> [Problem statement]
Please report each line of the data below that contains "toolbar".

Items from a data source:
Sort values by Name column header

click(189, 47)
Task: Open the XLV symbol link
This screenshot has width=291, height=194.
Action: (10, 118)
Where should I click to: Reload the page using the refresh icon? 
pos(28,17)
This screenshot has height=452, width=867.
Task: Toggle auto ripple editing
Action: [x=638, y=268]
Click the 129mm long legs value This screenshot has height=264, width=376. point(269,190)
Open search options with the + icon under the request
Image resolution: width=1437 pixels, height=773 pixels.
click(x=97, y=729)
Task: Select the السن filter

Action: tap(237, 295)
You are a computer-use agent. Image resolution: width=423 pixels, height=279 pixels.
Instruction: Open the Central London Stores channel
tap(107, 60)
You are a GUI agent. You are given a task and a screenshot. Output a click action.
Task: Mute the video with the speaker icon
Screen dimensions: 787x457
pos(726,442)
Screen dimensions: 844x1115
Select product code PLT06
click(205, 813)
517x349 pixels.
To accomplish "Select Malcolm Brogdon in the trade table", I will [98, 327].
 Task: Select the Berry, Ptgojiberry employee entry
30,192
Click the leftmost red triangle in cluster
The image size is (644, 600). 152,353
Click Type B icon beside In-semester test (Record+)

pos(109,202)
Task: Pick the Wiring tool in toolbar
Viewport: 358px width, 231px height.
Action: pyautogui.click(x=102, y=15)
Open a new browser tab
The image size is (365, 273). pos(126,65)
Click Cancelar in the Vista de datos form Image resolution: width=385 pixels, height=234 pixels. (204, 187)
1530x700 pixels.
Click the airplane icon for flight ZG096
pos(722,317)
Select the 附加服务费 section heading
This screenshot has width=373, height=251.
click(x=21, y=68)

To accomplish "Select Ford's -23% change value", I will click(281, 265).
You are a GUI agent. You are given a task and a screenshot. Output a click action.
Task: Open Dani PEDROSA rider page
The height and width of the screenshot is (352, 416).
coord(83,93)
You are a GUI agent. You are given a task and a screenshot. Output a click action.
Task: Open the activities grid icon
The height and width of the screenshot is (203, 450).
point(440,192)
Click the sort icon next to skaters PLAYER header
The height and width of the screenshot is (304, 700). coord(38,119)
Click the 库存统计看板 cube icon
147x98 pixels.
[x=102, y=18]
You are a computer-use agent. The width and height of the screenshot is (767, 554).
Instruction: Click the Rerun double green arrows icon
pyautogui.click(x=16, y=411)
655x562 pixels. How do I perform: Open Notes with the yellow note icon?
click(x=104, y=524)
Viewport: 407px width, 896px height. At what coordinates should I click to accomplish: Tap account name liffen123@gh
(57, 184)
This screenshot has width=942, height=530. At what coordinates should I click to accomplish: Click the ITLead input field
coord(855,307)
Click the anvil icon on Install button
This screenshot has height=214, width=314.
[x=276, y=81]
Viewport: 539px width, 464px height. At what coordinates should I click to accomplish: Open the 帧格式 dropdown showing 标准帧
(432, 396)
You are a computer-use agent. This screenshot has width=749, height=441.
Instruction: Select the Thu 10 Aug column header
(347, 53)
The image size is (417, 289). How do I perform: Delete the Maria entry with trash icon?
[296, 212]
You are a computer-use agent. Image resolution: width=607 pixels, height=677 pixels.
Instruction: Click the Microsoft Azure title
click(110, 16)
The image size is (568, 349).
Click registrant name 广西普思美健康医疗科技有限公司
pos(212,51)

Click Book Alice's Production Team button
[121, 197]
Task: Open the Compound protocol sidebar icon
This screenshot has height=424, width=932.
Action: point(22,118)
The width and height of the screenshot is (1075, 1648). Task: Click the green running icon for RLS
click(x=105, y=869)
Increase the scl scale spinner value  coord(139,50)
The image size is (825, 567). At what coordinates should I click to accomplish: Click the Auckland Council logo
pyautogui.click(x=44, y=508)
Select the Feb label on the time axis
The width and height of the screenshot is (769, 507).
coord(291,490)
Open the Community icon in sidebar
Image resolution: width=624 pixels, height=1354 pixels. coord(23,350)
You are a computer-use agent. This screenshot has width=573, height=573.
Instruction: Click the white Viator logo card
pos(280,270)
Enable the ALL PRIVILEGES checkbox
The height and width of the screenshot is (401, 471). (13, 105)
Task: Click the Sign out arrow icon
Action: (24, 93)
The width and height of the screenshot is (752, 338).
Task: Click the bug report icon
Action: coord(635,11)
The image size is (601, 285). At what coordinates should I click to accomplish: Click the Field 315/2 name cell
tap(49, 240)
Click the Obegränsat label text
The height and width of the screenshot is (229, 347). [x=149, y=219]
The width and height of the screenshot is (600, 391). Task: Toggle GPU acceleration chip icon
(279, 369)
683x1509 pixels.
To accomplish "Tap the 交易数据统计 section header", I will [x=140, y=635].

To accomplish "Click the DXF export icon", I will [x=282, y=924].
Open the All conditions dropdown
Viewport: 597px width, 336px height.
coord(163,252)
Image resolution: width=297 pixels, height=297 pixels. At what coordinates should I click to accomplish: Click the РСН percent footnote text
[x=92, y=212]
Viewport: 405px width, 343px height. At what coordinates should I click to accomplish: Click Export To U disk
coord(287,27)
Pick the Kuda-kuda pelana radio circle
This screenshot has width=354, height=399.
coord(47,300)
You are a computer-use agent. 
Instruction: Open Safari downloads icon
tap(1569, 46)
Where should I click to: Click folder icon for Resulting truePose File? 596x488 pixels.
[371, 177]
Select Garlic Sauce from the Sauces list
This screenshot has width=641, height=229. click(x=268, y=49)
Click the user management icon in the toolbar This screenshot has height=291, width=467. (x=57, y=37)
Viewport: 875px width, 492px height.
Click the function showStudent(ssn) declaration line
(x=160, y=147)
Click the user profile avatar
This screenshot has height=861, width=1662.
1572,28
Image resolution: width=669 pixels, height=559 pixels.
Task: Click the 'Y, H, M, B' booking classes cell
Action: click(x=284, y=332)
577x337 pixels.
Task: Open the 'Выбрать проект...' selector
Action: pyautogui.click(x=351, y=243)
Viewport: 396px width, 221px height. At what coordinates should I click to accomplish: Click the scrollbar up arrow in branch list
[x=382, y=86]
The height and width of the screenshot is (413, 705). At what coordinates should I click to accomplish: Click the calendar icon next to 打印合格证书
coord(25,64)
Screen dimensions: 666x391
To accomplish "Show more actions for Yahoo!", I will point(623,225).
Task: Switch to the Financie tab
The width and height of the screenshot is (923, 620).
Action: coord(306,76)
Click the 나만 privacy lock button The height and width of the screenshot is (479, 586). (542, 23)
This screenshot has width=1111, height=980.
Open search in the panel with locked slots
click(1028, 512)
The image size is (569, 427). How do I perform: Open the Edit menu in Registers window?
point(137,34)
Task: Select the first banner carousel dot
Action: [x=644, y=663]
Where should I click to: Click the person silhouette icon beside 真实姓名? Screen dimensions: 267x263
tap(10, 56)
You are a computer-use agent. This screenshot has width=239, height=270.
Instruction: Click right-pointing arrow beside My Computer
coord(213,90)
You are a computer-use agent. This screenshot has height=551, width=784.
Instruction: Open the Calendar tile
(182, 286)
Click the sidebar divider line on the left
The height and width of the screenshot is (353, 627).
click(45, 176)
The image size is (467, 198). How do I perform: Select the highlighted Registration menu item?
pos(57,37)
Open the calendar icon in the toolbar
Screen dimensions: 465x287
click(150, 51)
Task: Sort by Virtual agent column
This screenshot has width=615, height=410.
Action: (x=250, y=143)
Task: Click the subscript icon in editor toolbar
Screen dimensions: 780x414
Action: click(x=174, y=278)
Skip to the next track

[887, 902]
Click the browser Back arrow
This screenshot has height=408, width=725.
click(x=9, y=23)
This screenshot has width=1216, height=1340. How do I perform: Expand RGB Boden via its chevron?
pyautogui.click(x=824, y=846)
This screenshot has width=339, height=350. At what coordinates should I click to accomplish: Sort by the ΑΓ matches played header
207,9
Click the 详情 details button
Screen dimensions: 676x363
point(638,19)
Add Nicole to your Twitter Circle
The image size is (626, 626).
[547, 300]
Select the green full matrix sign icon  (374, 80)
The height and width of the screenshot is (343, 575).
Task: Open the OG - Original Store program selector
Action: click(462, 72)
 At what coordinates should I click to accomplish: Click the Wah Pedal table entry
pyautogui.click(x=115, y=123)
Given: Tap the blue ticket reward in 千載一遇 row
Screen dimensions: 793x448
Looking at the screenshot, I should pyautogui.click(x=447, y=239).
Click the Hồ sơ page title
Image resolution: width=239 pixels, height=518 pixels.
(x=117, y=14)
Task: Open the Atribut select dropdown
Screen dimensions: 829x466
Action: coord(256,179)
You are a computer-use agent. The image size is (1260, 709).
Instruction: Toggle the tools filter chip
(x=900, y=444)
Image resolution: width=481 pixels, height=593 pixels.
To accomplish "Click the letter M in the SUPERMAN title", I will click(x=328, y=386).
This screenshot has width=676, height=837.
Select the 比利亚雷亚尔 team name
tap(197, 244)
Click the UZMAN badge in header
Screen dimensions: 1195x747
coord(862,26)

> [Response below]
Task: Pick the Wiring tool in toolbar
Click the user management icon in the toolbar This screenshot has height=291, width=467. (x=57, y=37)
Open the calendar icon in the toolbar
Task: Click the subscript icon in editor toolbar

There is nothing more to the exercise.